I'm going to try to give a very skeletal answer to my rationale.

This appears not to be a question of someone who is looking for God, but of someone who is looking toward God from an egocentric point of view (which is antithetical to the way we may communicate with God).  God is prime.  Because of this, sense is made about God, albeit to very alienated minds and hearts, by considering him from a Godcentric view.  This may e done not by a kind of sycophantic sympathy, but by yielding to God and allowing ourselves the benefit of having empathy toward him.  In so doing, one can ask, "If God were good and omnipotent, might he be good and powerful enough to reveal himself and his truth to humans, so we can see things his way?"  This presumes (acknowledges) that a good/omnipotent God may also be omniscient and therefore know fully while we may know only in part;

If we look into the various ways that God is purported to reveal himself in history, we find quaint, culturally derived anthropomorphic pantheons, we find quasi moralistic but legalistic gods, we find unknowable, frustrating gods in hierarchical mazes, and we find one who purports to have created man so he can have people created in his image to "walk with," ones created to share in his nature and ones whose individual and corporate natures in return may be shared with him.  If God were all good in every sense, including delightful, that certainly sounds best.

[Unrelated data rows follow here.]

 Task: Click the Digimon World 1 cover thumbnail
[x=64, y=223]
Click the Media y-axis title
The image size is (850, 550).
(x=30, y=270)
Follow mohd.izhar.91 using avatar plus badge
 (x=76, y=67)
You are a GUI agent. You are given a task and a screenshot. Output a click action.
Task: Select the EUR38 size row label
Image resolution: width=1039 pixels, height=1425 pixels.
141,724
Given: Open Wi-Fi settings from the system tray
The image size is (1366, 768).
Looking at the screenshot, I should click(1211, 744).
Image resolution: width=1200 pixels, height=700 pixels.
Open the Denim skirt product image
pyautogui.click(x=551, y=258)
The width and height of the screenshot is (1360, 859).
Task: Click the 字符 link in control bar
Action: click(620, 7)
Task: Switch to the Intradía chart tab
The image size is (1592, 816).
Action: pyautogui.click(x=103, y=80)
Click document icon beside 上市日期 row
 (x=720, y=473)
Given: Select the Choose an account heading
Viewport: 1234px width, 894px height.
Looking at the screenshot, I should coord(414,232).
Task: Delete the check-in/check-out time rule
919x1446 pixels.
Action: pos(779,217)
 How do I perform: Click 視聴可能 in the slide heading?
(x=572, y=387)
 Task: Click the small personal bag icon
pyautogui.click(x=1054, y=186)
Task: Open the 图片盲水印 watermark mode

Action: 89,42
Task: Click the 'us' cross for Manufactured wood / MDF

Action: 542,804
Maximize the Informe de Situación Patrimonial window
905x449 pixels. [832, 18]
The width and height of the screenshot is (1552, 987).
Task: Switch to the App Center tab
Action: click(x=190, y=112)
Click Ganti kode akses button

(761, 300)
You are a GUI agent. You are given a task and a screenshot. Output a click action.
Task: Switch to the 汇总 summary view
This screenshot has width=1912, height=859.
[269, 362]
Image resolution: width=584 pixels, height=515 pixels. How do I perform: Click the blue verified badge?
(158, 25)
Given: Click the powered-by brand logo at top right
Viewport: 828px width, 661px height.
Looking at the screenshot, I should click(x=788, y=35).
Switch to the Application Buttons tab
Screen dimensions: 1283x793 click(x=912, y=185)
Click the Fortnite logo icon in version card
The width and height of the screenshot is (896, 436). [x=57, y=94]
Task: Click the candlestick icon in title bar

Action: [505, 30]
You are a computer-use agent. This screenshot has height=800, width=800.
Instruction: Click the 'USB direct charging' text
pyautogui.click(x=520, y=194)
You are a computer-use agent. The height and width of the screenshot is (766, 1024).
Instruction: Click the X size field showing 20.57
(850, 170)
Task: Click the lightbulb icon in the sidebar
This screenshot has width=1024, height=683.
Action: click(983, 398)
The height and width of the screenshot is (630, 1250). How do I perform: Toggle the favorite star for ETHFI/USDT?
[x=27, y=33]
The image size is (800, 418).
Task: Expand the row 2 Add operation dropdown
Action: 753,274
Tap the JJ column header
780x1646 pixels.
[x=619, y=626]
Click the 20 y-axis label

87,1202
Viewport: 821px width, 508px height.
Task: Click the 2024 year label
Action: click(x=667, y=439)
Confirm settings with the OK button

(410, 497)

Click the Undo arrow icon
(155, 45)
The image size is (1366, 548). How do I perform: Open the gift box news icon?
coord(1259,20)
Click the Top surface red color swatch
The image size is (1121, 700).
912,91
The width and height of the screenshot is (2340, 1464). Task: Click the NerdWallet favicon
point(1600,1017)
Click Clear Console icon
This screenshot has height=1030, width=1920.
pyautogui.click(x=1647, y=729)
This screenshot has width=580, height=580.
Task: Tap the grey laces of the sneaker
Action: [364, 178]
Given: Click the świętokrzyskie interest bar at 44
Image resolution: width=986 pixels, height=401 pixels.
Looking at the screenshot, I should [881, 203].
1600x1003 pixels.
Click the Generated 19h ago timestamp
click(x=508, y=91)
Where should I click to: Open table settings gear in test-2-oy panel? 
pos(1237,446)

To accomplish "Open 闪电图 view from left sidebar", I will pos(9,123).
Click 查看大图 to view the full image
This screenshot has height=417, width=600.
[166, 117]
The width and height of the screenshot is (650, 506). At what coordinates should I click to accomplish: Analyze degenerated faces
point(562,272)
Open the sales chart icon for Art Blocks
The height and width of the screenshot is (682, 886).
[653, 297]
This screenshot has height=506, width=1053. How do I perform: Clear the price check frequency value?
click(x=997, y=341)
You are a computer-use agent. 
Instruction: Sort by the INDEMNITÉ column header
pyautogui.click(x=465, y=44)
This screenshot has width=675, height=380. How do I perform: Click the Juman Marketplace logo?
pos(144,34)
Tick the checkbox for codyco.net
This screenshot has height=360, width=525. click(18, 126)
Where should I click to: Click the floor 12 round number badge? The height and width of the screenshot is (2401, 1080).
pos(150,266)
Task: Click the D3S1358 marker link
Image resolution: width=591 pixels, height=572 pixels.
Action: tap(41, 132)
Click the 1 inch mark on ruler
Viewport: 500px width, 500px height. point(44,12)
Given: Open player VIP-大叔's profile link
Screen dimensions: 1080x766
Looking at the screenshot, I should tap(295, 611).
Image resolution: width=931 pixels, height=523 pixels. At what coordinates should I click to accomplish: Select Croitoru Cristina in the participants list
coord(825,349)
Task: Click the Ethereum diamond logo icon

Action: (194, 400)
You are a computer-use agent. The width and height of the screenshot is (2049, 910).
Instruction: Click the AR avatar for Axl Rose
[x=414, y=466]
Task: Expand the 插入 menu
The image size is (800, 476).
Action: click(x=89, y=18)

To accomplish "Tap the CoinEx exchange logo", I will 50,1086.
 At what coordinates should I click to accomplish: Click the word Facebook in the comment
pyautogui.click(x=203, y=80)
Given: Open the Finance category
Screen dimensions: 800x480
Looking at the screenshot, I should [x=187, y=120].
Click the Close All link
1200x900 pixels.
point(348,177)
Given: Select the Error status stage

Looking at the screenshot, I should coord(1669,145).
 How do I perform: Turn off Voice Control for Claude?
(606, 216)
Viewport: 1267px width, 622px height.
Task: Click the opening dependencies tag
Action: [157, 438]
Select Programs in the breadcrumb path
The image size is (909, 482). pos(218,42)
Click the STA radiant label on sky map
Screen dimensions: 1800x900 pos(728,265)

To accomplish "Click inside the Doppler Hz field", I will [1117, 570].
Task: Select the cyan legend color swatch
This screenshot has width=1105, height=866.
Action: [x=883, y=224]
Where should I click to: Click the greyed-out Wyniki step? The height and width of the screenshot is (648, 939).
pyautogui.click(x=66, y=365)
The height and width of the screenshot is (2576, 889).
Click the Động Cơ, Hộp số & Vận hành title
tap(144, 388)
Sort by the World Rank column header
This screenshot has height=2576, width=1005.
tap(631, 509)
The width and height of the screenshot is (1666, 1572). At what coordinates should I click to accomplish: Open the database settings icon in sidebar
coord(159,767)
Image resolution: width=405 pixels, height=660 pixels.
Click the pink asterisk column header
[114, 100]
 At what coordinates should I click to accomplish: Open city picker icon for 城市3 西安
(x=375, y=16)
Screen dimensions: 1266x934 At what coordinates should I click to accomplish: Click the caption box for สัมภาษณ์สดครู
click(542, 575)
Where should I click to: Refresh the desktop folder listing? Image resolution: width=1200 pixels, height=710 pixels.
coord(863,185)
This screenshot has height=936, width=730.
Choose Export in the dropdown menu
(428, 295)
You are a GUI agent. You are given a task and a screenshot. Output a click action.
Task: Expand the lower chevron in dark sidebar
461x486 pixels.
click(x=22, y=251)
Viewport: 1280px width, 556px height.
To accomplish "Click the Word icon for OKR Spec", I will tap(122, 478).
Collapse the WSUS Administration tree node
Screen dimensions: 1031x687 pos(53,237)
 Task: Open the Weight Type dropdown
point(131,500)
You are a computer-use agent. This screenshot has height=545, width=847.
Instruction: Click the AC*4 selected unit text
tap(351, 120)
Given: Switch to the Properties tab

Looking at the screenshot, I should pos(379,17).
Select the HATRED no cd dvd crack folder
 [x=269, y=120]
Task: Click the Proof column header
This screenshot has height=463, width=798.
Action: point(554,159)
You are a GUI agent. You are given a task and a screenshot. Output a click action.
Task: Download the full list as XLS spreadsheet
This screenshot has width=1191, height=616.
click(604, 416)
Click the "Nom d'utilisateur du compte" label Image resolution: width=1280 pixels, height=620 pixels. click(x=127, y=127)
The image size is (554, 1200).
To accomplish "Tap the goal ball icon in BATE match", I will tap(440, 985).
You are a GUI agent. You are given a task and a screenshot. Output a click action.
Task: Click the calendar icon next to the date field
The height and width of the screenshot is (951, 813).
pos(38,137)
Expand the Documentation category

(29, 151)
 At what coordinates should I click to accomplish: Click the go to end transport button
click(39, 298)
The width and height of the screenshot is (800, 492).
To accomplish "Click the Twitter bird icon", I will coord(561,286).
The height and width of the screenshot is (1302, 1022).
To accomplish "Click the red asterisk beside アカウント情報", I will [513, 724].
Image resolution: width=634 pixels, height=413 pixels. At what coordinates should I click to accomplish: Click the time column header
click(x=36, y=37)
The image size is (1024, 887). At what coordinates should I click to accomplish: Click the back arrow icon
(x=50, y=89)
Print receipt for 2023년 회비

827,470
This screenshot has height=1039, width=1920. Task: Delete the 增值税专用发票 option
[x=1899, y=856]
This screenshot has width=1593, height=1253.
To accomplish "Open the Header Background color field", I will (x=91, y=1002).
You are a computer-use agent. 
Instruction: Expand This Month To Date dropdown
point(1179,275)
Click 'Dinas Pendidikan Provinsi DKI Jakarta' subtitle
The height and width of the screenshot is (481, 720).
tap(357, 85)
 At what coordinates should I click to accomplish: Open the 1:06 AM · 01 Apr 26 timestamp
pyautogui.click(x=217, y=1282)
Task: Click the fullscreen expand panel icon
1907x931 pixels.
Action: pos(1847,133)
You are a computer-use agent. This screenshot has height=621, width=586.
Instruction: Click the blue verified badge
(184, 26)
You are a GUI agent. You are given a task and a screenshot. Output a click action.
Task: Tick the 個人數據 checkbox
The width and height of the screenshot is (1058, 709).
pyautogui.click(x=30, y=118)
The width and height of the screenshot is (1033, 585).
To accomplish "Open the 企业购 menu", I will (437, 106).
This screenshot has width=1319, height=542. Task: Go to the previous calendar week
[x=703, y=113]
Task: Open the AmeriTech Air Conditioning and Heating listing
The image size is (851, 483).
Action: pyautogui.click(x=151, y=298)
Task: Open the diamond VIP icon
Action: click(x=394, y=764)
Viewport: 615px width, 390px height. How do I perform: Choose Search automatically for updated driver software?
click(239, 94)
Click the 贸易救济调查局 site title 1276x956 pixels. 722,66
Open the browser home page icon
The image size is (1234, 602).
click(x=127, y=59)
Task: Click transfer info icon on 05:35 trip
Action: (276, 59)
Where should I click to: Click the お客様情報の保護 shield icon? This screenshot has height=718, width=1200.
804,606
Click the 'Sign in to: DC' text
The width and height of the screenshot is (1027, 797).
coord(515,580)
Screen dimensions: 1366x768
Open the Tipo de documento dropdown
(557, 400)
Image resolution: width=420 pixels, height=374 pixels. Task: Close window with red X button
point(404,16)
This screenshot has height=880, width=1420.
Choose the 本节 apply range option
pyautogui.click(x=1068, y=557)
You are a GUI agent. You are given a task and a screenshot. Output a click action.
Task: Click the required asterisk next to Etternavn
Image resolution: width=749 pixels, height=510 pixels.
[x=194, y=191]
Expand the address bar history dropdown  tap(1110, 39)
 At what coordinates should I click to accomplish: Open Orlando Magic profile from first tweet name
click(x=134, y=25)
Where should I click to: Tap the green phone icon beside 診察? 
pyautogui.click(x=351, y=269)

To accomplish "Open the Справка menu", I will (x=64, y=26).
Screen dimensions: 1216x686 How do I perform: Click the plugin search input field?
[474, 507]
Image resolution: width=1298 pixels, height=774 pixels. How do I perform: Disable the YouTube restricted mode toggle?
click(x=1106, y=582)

Examining this further, one finds that in order to walk with man as a being created in his image, he created him with the qualities of, yup, free will as yeah, yeah, eternality.  I won't belabor this, since I presume it has been examined before by the reader and especially since it's been so often given as a rationale for God's prescient allowance of the choice by man to know evil as well as good.

This historical record indicates that God created us as relational beings, first and foremost, to be relational with him.  However, disagreement with God became our nature instead of Godliness being our nature and consequently, God could neither find man a suitable vessel for sharing of his own nature, nor would it be conceivable to share in man's corrupt nature anymore (A = A) where A is God's nature (and maybe our Hank reads this - Hank if God wants to have a nature, he's allowed to and there's nothing you can do about it, bless your heart). 

Who's asking this?:  But God knew this would happen; why wouldn't he just create those people who would obey?  Giving God the benefit of the doubt, some of the answers could be:

1.  God doesn't cheat and that would be cheating.
2.  That wouldn't really be a holistic relationship between God and creation, especially when creation is the entire means of God sharing his loving nature with free beings.
3.  None of us would choose to be fully obedient (Shoot, bunches of angels even messed up.)

We are taught further in this historical record such things as:

1.  God expressed his morality to us, but that didn't make us good.
2.  But this did adequately demonstrate to posterity, certain basic facts of morality and the fact that God has it and we can't get nearly all the way to it, from here.
3.  God is less impressed with our trying to be perfect morally, which of course cannot be done, than he is impressed with our yearning to know him relationally and thoroughly.  The chief exemplar of this was David, at times a Clintonesque sinner, but one who sincerely turned to God, and by his will truly tried to empathize with God and was thus called by him, "a man after God's own heart."
4.  God found a way (through someone of David's lineage as well as his own) to fulfill God's law and its consequences of disagreeing, disobeying man's alienation from him.  It cost.  It also demonstrated that God empathized with every bit of our suffering the consequences of our evil, and in ways that are just about as fathomless as he is, himself.  God's very being of the fused natures of God and newly regenerated man became utterly separated from God, somehow, and somehow took up both our evil and its consequences and took up all who would sincerely empathize with God and his having done so
5.  God is omnipotent to provide this new nature, of man with God, fused in a way which fulfilled the very bad consequences of having "the knowledge of good and evil" concluded in our nature.  Omnipotently, he has shown himself good for us, good to go, if we're willing to "take part in the divine nature" with him instead of our corrupt egocentric nature, a new nature that knew evil and has been enabled to thoroughly know good.  
6.  That doesn't mean that partakers become perfect in effect on earth.  It means that this new nature is encapsulated in the core of the regenerated beings in ways that can renew their/our earthly lives while not being corrupted by it.  This new nature waits to be released so as to transform the regenerate's entire being, and revealed so as to be a part in the transformation of all of creation, at the time(s) God appoints.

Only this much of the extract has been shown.